◆ Data extract
╔══

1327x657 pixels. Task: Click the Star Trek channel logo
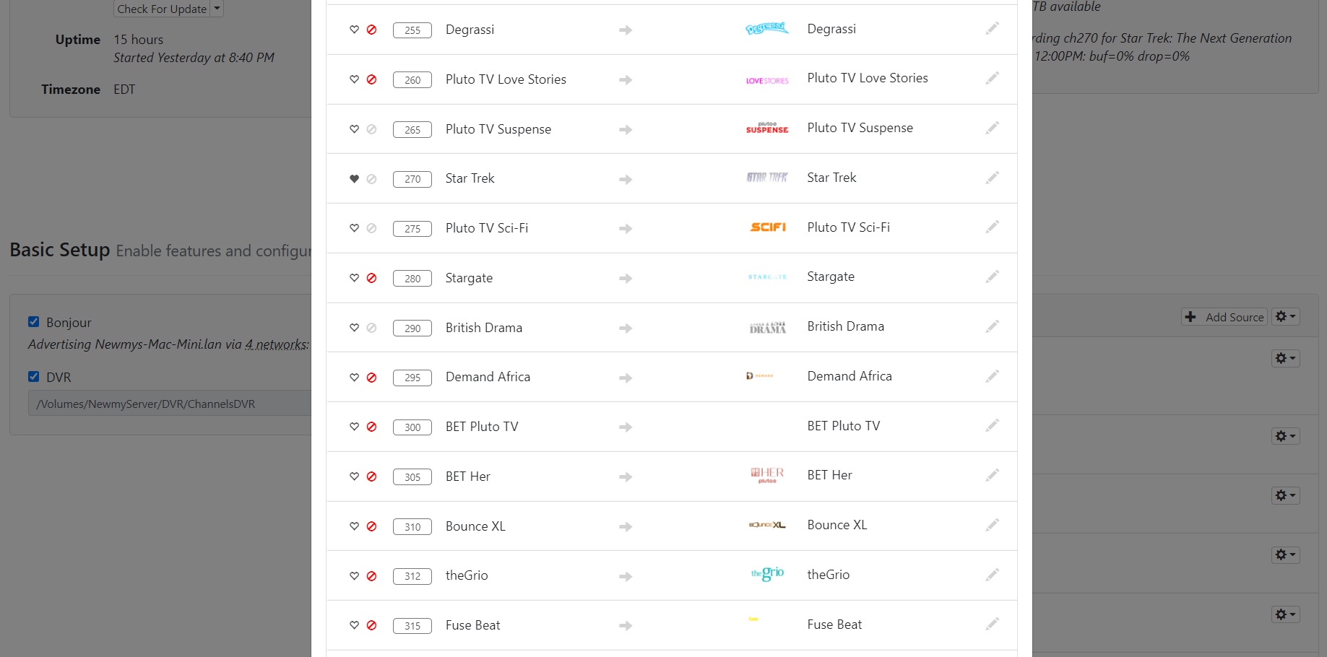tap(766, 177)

╚══
╔══

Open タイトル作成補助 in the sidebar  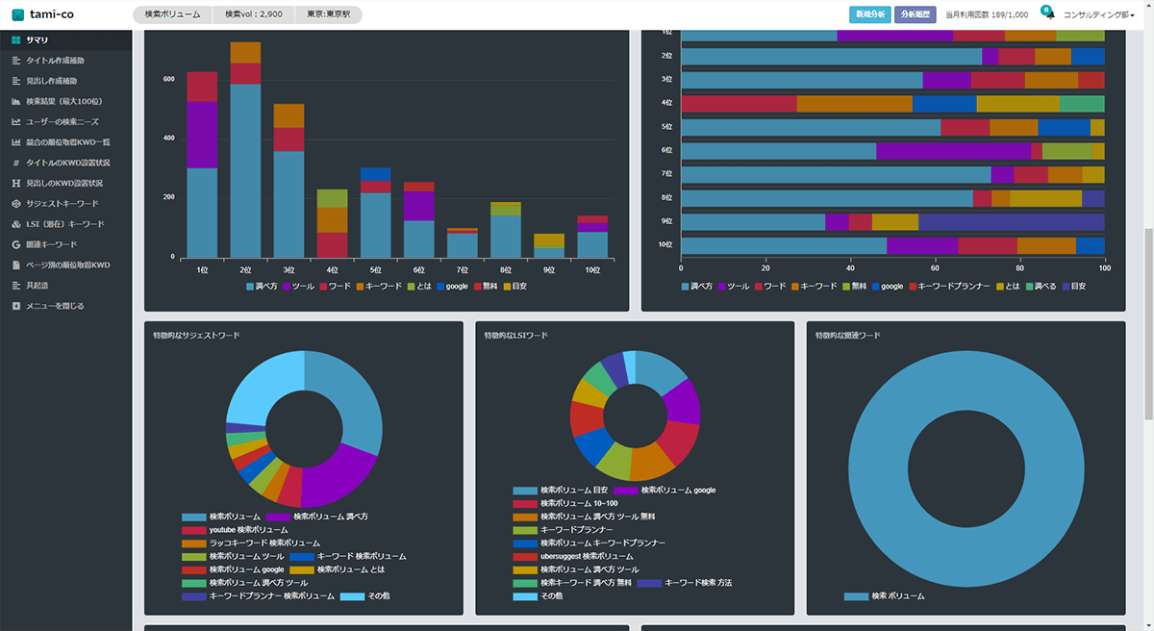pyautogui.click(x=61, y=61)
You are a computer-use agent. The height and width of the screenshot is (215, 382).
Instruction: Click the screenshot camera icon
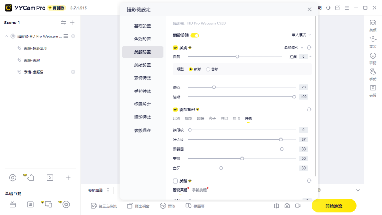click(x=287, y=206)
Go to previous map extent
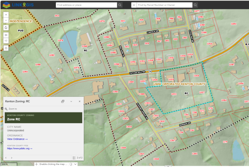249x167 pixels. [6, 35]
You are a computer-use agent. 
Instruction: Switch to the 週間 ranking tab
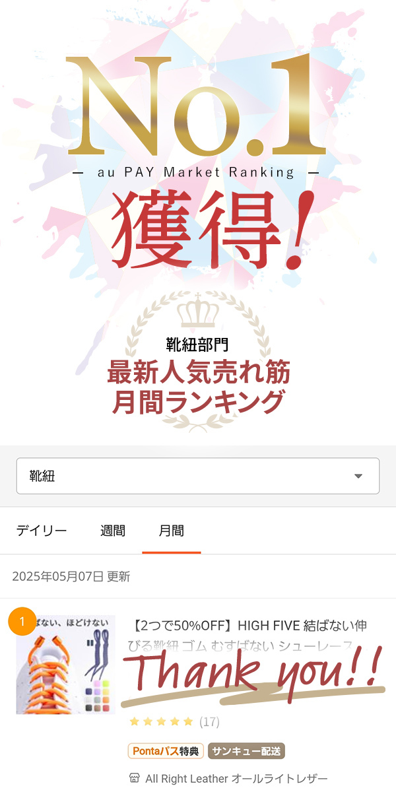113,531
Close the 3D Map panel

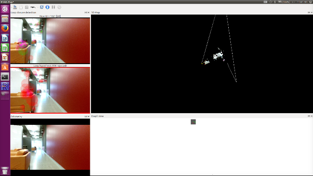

╚══

◆ Work request
Although the records above contain pictures, the copy should not; retype exactly the lines from the one containing "Go to previous map extent" through the one containing "Close the 3D Map panel".

◆ Result of the exercise
Go to previous map extent
249x167 pixels. [6, 35]
You are a computer-use agent. 
Instruction: Switch to the 週間 ranking tab
113,531
Close the 3D Map panel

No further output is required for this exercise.